The start went better than they could have hoped. Most of the hotter boats were engaged in their own dogfights, and Sally got Arrow to the weather end of the line a few seconds after the gun on starboard tack. They were in the middle of the pack and Arrow, hull down on a hard beat, had all of her waterline working and surprised one of the high-flyers who’d expected to clear her on the first crossing tack. With right-of-way and hard sheeted in with lines strumming and foam flying, even Clarke was grinning as three of the fleet had to duck her stern.

“Run her in as close into the beach as you dare, Jared,” Sally said. “This is the favoured tack and every boat length matters. Your boat, your call.”

Jared, crouched in place at the tiller, nodded, his eyes glued to the depth sounder. A slow rise in a muddy bottom according to the chart. A Hunter 42 was half a length back and gaining.

“Throw them a dummy in five, four, three, two . . . Tack!” Jared yelled and brought Arrow ten degrees closer to the wind. Danny slipped the sheets and the sails quivered and the Hunter was gone. Jared fell off and Arrow heeled hard again and the depth sounder showed forty and then thirty and then —

“Tack!” Jared yelled, and Arrow spun and fell off onto port tack and the depth sounder showed fifteen and then Jared couldn’t look anymore. He saw the Hunter ahead by six boat lengths but too far downwind to tack back across them.

“Good one,” Sally said. “I thought you guys didn’t race.”
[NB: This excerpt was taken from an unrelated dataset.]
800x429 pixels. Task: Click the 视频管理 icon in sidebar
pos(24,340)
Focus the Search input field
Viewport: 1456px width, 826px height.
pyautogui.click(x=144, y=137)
“We don’t. That was it, we’re a one-trick pony. We’re done. It’s all up to you now.”

Four of the boats were running well ahead of the rest of the fleet, clearly in a league of their own. Of the remaining ten, Arrow was a surprising fourth.
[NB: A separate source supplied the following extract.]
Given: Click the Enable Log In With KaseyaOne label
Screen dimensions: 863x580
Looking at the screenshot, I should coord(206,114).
“That lot all have sick ratings,” Sally said, gesturing forward. “If we finish anywhere within sight of them, we’ll beat them out on handicap.”

“As long as we beat the Hunters,” Jared said.

“Oh, they’ll have to give us a good nine minutes,” Sally said, waving the race sheet. “I’m sure we can keep well inside of that.”

“Fuck nine minutes,” Jared said.

For the next hour, Arrow continued in the middle of the pack, another two boats slipping past on the close reach to Entrance but the remaining half dozen unable to gain ground. Conditions outside the harbour were blustery, one of the Seattle racers rolling so hard on the downwind leg she dipped her spinnaker pole in the water and snapped it. A sister boat hard on her heels ran over the spinnaker and caught it on the keel and slewed wildly to leeward causing a third boat to jibe frantically and loose her sheets in an unsuccessful attempt to stay clear. When the mess was finally cleared up, two of the boats called it quits and made their way back to the harbour.

“Wimps,” Clarke said.

When they made their way around the mark buoy at the end of the spinnaker leg, Arrow was in fourth place. She managed to gain two positions in the hard beat back to Entrance Island, the wind now gusting into the low twenties and the tide beginning to ebb against the wind and pushing up the seas. The two Catalinas they passed had reefs in their main, but Arrow with her heavier rig still carried full sail.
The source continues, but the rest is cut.